8 October 2009

Melancholia Paranoia

Yeah, we live in the age of fear, panic is in the air. Kita hidup dalam abad penuh ketakutan, di mana ketegangan sosial berada di ujung tanduk, sedikit lagi ia akan jatuh pecah menjadi perang. Sebuah abad, di mana bom bunuh diri tengah berdetak tanpa kita ketahui siapa yang memegang detonatornya. Kita menghirup udara dari sebuah masa di mana hidup tidak lebih dari sekedar menunggu hukuman dan kematian mengambil alih.
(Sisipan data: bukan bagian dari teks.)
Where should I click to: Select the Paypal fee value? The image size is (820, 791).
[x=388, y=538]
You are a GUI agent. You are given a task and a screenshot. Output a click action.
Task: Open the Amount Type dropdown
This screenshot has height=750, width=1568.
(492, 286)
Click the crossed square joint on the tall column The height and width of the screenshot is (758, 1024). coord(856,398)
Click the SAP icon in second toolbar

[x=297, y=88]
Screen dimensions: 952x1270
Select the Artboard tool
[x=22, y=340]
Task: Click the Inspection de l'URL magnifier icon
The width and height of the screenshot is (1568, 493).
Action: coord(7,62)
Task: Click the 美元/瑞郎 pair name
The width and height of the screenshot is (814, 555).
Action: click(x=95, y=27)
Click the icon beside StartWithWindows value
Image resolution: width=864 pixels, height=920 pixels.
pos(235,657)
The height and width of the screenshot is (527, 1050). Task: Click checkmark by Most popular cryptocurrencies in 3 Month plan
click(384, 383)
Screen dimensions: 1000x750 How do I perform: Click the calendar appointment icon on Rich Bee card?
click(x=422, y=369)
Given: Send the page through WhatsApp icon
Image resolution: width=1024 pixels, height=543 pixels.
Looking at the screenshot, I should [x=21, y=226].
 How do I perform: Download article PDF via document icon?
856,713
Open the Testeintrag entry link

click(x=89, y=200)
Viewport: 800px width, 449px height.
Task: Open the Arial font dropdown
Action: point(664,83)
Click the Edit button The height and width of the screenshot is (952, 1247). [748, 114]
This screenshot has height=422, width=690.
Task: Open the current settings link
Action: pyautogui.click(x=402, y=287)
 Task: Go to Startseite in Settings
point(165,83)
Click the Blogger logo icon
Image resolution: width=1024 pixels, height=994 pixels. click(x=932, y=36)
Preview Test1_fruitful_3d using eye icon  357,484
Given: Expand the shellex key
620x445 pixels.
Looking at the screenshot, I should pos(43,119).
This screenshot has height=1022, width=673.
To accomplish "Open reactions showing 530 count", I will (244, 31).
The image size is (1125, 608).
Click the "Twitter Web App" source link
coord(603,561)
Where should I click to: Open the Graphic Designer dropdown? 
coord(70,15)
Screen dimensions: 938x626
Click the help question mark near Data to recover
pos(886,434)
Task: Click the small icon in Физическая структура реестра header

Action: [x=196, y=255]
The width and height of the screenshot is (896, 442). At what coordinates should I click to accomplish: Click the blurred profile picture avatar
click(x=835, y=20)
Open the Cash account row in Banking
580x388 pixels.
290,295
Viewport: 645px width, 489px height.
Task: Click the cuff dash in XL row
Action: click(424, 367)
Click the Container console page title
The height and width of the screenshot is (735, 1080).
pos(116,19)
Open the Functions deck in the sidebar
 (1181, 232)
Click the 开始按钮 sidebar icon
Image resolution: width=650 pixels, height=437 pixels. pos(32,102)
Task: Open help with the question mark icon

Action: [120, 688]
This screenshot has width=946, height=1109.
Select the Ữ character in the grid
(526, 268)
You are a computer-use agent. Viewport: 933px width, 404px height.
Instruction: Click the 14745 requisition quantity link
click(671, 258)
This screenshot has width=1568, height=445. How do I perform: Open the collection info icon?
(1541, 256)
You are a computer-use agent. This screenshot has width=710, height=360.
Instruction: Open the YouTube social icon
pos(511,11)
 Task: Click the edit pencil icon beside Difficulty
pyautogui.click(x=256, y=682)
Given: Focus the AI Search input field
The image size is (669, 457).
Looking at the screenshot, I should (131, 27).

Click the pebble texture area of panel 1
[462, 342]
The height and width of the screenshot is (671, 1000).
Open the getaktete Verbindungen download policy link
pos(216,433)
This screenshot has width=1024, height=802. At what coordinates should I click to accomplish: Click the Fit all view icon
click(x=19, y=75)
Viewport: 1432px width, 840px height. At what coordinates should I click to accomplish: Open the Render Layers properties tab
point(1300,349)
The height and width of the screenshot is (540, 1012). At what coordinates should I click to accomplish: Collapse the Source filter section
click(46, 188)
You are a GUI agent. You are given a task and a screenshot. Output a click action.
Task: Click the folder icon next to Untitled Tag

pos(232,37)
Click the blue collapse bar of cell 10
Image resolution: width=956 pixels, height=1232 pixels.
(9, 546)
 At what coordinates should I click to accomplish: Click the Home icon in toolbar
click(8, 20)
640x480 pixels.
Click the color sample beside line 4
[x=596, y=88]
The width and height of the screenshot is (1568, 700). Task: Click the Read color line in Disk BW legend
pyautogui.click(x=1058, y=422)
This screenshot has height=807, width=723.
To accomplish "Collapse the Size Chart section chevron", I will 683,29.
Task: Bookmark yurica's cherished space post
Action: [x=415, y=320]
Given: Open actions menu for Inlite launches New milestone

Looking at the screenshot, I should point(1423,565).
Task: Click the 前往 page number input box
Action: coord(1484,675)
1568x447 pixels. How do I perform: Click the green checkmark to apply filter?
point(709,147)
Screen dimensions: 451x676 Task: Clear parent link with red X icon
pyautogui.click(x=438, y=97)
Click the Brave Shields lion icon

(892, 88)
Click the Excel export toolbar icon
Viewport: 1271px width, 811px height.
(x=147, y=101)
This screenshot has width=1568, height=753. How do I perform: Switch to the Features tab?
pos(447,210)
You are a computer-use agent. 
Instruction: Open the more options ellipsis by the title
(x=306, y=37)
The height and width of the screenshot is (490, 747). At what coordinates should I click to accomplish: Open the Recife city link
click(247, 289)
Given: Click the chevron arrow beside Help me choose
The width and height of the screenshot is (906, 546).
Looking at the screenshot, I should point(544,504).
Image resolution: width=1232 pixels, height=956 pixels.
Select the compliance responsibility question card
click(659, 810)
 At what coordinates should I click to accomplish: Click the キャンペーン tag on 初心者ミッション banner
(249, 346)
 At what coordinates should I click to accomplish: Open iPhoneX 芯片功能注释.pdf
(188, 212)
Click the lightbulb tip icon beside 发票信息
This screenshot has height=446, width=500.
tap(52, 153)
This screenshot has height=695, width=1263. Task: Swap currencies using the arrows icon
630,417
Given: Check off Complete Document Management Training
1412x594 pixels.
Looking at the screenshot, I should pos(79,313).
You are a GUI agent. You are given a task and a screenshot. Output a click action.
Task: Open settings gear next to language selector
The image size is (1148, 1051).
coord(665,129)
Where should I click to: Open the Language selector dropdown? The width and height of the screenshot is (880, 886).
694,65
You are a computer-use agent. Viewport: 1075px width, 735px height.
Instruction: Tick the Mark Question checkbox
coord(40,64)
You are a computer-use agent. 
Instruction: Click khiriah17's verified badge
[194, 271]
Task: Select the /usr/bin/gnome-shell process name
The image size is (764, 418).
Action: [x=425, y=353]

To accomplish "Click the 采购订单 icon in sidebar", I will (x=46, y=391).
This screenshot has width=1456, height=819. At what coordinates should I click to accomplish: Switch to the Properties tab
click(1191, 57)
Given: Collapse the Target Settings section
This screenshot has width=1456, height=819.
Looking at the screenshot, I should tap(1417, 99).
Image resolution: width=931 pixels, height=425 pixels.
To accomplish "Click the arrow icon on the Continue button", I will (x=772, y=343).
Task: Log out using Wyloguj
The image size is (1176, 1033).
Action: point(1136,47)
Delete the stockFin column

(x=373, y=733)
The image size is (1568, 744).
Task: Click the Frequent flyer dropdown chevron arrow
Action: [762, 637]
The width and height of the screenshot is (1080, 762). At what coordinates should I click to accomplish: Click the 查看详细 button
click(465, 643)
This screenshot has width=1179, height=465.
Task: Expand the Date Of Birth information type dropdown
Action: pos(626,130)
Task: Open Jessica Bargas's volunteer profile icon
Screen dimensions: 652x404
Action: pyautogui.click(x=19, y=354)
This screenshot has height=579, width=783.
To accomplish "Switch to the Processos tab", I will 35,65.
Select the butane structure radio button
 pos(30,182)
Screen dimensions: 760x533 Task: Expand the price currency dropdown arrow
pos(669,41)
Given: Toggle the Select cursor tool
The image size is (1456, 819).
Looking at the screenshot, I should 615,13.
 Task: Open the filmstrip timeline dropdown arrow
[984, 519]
Tuhan telah meninggalkan kita dalam ketidakberdayaan, dalm bencana yang tak kunjung usai. Kita benci pada waktu yang menggulirkan kita ke jalan yang penuh amarah, dendam, dan sakit yang teramat perih.

I can't get it right since I met you. Semua menjadi gelap ketika engkau datang. Aku bisa melihat kematian diriku di hadapanku sendiri, and the end is all I can see, pada hentakan jarum jam yang tidak lelah berotasi. Aku menyaksikan dunia yang telah kubangun dengan rakusnya engkau lahap, bebintang yang kupasang dengan susah payah, kini jatuh berguguran. Engkau meniuppadamkan cahaya kecil dalam hatiku. Begitu lemahnya-kah aku hingga satu kata pun tentangmu membuatku histeris dan penuh amarah menggugat Tuhan yang telah melahirkanku ke masa ini. Mengapa aku ada di sini, mengapa mesti hari ini?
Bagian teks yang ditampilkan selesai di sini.